▸ REQUIRED WORK:
The entries shown below should be output exactly as they appear.

Dataset entries
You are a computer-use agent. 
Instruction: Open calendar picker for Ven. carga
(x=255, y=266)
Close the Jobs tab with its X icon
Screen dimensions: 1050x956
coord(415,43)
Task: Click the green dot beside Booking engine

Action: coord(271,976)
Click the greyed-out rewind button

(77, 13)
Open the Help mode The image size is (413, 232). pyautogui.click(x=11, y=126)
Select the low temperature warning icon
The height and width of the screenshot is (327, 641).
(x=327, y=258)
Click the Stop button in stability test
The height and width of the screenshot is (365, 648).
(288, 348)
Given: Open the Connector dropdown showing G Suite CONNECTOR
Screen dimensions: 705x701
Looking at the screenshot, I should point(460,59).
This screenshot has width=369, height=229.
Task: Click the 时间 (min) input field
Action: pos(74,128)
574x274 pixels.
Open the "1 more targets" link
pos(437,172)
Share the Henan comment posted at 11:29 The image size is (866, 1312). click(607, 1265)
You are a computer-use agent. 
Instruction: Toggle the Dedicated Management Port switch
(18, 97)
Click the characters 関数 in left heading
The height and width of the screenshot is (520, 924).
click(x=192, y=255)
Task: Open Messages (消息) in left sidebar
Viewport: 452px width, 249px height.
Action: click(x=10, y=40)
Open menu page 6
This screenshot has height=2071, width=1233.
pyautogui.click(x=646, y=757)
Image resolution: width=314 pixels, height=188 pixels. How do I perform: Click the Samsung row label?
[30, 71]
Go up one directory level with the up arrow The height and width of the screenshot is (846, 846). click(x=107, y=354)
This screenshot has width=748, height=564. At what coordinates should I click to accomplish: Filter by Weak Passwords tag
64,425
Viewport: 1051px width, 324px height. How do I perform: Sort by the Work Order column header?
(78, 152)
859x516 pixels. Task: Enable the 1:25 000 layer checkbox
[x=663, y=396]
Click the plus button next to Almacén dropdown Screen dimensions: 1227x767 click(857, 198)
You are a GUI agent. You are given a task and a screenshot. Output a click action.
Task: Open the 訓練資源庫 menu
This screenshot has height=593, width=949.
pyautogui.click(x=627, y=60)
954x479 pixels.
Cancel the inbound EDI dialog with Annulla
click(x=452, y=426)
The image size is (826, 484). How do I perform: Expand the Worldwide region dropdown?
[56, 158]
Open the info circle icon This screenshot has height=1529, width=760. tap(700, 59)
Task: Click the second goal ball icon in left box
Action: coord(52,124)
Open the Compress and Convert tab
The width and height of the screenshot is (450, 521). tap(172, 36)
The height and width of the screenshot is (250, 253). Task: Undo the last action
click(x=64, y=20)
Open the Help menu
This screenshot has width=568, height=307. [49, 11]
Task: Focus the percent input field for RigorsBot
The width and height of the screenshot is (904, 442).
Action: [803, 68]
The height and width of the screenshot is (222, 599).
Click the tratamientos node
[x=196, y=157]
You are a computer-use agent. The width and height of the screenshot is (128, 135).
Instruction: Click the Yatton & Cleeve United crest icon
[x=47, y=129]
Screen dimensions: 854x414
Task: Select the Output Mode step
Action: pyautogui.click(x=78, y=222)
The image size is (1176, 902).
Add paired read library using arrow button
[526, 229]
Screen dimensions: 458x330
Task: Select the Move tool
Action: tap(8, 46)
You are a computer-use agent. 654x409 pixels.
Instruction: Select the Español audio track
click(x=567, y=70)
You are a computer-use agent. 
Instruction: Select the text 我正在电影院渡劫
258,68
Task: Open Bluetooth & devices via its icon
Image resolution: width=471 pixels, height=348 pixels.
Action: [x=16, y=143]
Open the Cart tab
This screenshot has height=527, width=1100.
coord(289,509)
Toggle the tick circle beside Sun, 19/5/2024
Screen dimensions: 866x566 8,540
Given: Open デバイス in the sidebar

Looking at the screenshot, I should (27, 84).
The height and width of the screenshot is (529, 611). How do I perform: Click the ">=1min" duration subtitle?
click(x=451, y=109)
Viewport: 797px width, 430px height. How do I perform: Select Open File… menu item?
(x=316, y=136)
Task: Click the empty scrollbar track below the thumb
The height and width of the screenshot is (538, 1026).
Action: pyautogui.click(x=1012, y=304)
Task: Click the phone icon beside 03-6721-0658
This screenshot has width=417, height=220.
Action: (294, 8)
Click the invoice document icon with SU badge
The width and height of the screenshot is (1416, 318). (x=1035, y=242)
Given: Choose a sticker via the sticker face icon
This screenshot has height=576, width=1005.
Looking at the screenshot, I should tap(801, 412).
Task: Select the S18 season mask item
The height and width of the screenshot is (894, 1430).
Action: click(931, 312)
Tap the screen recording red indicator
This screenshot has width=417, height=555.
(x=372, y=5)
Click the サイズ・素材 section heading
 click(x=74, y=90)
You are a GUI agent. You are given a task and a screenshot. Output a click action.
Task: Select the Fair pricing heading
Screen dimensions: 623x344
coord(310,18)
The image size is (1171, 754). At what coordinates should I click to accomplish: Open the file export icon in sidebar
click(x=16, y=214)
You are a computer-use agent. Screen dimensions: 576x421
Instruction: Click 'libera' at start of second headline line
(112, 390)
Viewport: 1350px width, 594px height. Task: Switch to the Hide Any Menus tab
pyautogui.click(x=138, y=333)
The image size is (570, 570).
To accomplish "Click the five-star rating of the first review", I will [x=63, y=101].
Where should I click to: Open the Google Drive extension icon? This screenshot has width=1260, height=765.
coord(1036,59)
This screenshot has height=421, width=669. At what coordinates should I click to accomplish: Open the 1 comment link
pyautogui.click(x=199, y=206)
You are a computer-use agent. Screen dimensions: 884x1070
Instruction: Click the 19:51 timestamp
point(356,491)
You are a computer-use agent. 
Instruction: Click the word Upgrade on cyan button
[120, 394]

▸ ANSWER SPACE:
You are a computer-use agent. 
Instruction: Open calendar picker for Ven. carga
(x=255, y=266)
Close the Jobs tab with its X icon
Screen dimensions: 1050x956
coord(415,43)
Task: Click the green dot beside Booking engine

Action: coord(271,976)
Click the greyed-out rewind button

(77, 13)
Open the Help mode The image size is (413, 232). pyautogui.click(x=11, y=126)
Select the low temperature warning icon
The height and width of the screenshot is (327, 641).
(x=327, y=258)
Click the Stop button in stability test
The height and width of the screenshot is (365, 648).
(288, 348)
Given: Open the Connector dropdown showing G Suite CONNECTOR
Screen dimensions: 705x701
Looking at the screenshot, I should point(460,59).
This screenshot has width=369, height=229.
Task: Click the 时间 (min) input field
Action: pos(74,128)
574x274 pixels.
Open the "1 more targets" link
pos(437,172)
Share the Henan comment posted at 11:29 The image size is (866, 1312). click(607, 1265)
You are a computer-use agent. 
Instruction: Toggle the Dedicated Management Port switch
(18, 97)
Click the characters 関数 in left heading
The height and width of the screenshot is (520, 924).
click(x=192, y=255)
Task: Open Messages (消息) in left sidebar
Viewport: 452px width, 249px height.
Action: click(x=10, y=40)
Open menu page 6
This screenshot has height=2071, width=1233.
pyautogui.click(x=646, y=757)
Image resolution: width=314 pixels, height=188 pixels. How do I perform: Click the Samsung row label?
[30, 71]
Go up one directory level with the up arrow The height and width of the screenshot is (846, 846). click(x=107, y=354)
This screenshot has width=748, height=564. At what coordinates should I click to accomplish: Filter by Weak Passwords tag
64,425
Viewport: 1051px width, 324px height. How do I perform: Sort by the Work Order column header?
(78, 152)
859x516 pixels. Task: Enable the 1:25 000 layer checkbox
[x=663, y=396]
Click the plus button next to Almacén dropdown Screen dimensions: 1227x767 click(857, 198)
You are a GUI agent. You are given a task and a screenshot. Output a click action.
Task: Open the 訓練資源庫 menu
This screenshot has height=593, width=949.
pyautogui.click(x=627, y=60)
954x479 pixels.
Cancel the inbound EDI dialog with Annulla
click(x=452, y=426)
The image size is (826, 484). How do I perform: Expand the Worldwide region dropdown?
[56, 158]
Open the info circle icon This screenshot has height=1529, width=760. tap(700, 59)
Task: Click the second goal ball icon in left box
Action: coord(52,124)
Open the Compress and Convert tab
The width and height of the screenshot is (450, 521). tap(172, 36)
The height and width of the screenshot is (250, 253). Task: Undo the last action
click(x=64, y=20)
Open the Help menu
This screenshot has width=568, height=307. [49, 11]
Task: Focus the percent input field for RigorsBot
The width and height of the screenshot is (904, 442).
Action: [803, 68]
The height and width of the screenshot is (222, 599).
Click the tratamientos node
[x=196, y=157]
You are a computer-use agent. The width and height of the screenshot is (128, 135).
Instruction: Click the Yatton & Cleeve United crest icon
[x=47, y=129]
Screen dimensions: 854x414
Task: Select the Output Mode step
Action: pyautogui.click(x=78, y=222)
The image size is (1176, 902).
Add paired read library using arrow button
[526, 229]
Screen dimensions: 458x330
Task: Select the Move tool
Action: tap(8, 46)
You are a computer-use agent. 654x409 pixels.
Instruction: Select the Español audio track
click(x=567, y=70)
You are a computer-use agent. 
Instruction: Select the text 我正在电影院渡劫
258,68
Task: Open Bluetooth & devices via its icon
Image resolution: width=471 pixels, height=348 pixels.
Action: [x=16, y=143]
Open the Cart tab
This screenshot has height=527, width=1100.
coord(289,509)
Toggle the tick circle beside Sun, 19/5/2024
Screen dimensions: 866x566 8,540
Given: Open デバイス in the sidebar

Looking at the screenshot, I should (27, 84).
The height and width of the screenshot is (529, 611). How do I perform: Click the ">=1min" duration subtitle?
click(x=451, y=109)
Viewport: 797px width, 430px height. How do I perform: Select Open File… menu item?
(x=316, y=136)
Task: Click the empty scrollbar track below the thumb
The height and width of the screenshot is (538, 1026).
Action: pyautogui.click(x=1012, y=304)
Task: Click the phone icon beside 03-6721-0658
This screenshot has width=417, height=220.
Action: (294, 8)
Click the invoice document icon with SU badge
The width and height of the screenshot is (1416, 318). (x=1035, y=242)
Given: Choose a sticker via the sticker face icon
This screenshot has height=576, width=1005.
Looking at the screenshot, I should tap(801, 412).
Task: Select the S18 season mask item
The height and width of the screenshot is (894, 1430).
Action: click(931, 312)
Tap the screen recording red indicator
This screenshot has width=417, height=555.
(x=372, y=5)
Click the サイズ・素材 section heading
 click(x=74, y=90)
You are a GUI agent. You are given a task and a screenshot. Output a click action.
Task: Select the Fair pricing heading
Screen dimensions: 623x344
coord(310,18)
The image size is (1171, 754). At what coordinates should I click to accomplish: Open the file export icon in sidebar
click(x=16, y=214)
You are a computer-use agent. Screen dimensions: 576x421
Instruction: Click 'libera' at start of second headline line
(112, 390)
Viewport: 1350px width, 594px height. Task: Switch to the Hide Any Menus tab
pyautogui.click(x=138, y=333)
The image size is (570, 570).
To accomplish "Click the five-star rating of the first review", I will [x=63, y=101].
Where should I click to: Open the Google Drive extension icon? This screenshot has width=1260, height=765.
coord(1036,59)
This screenshot has height=421, width=669. At what coordinates should I click to accomplish: Open the 1 comment link
pyautogui.click(x=199, y=206)
You are a computer-use agent. Screen dimensions: 884x1070
Instruction: Click the 19:51 timestamp
point(356,491)
You are a computer-use agent. 
Instruction: Click the word Upgrade on cyan button
[120, 394]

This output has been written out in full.